Work task: Scan the entries for "icon". Every line that holds it is to be copied.
Dataset records START
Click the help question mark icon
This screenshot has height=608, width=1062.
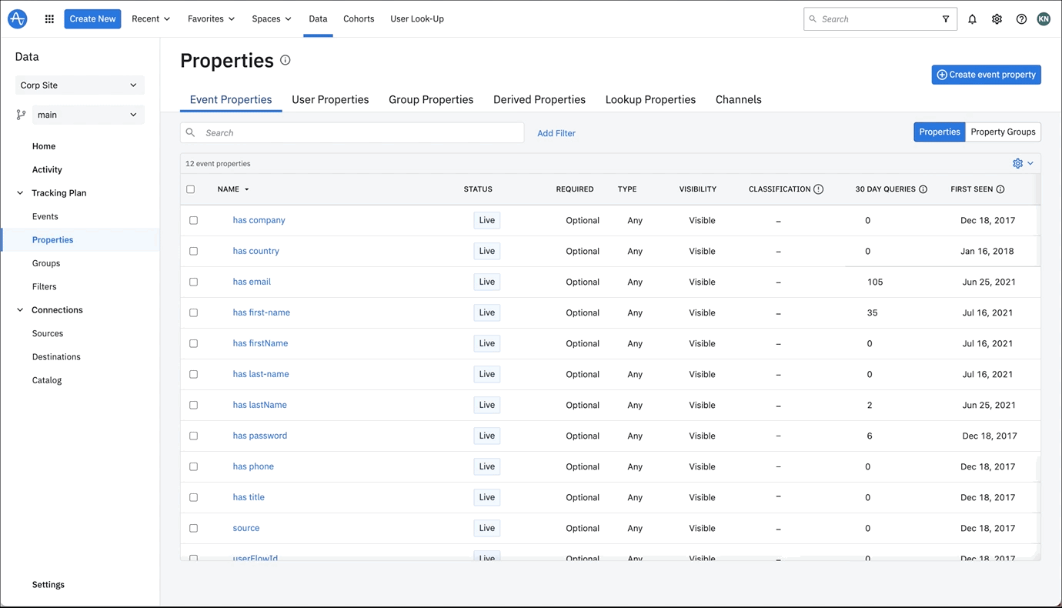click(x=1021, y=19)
Dataset records END
Dataset records START
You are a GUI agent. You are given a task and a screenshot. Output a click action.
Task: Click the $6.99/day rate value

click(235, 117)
Dataset records END
Dataset records START
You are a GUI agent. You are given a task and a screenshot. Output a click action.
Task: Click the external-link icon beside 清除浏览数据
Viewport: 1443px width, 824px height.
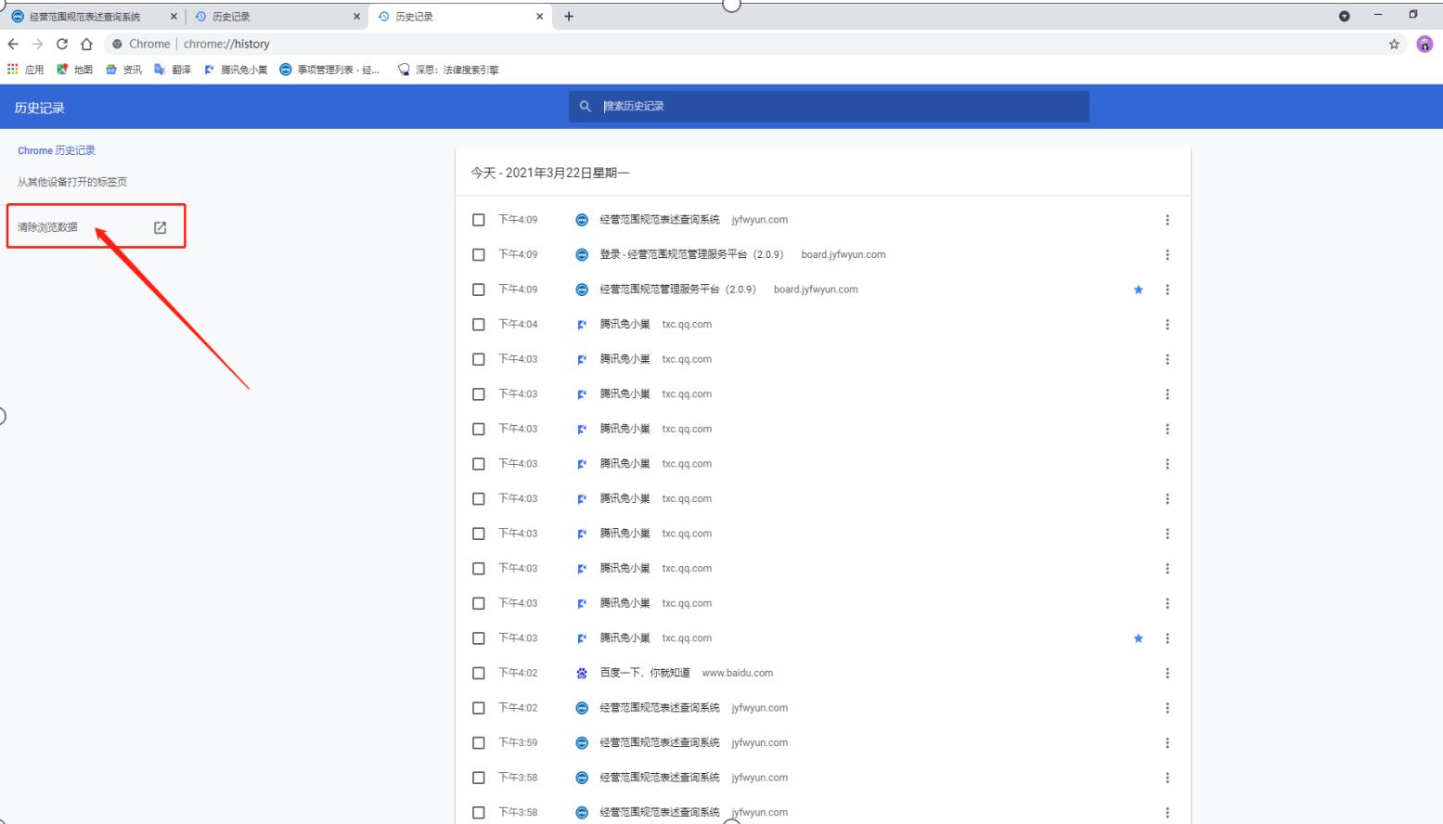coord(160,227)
Dataset records END
Reply to the task:
Click the help question mark icon
Task: Click the external-link icon beside 清除浏览数据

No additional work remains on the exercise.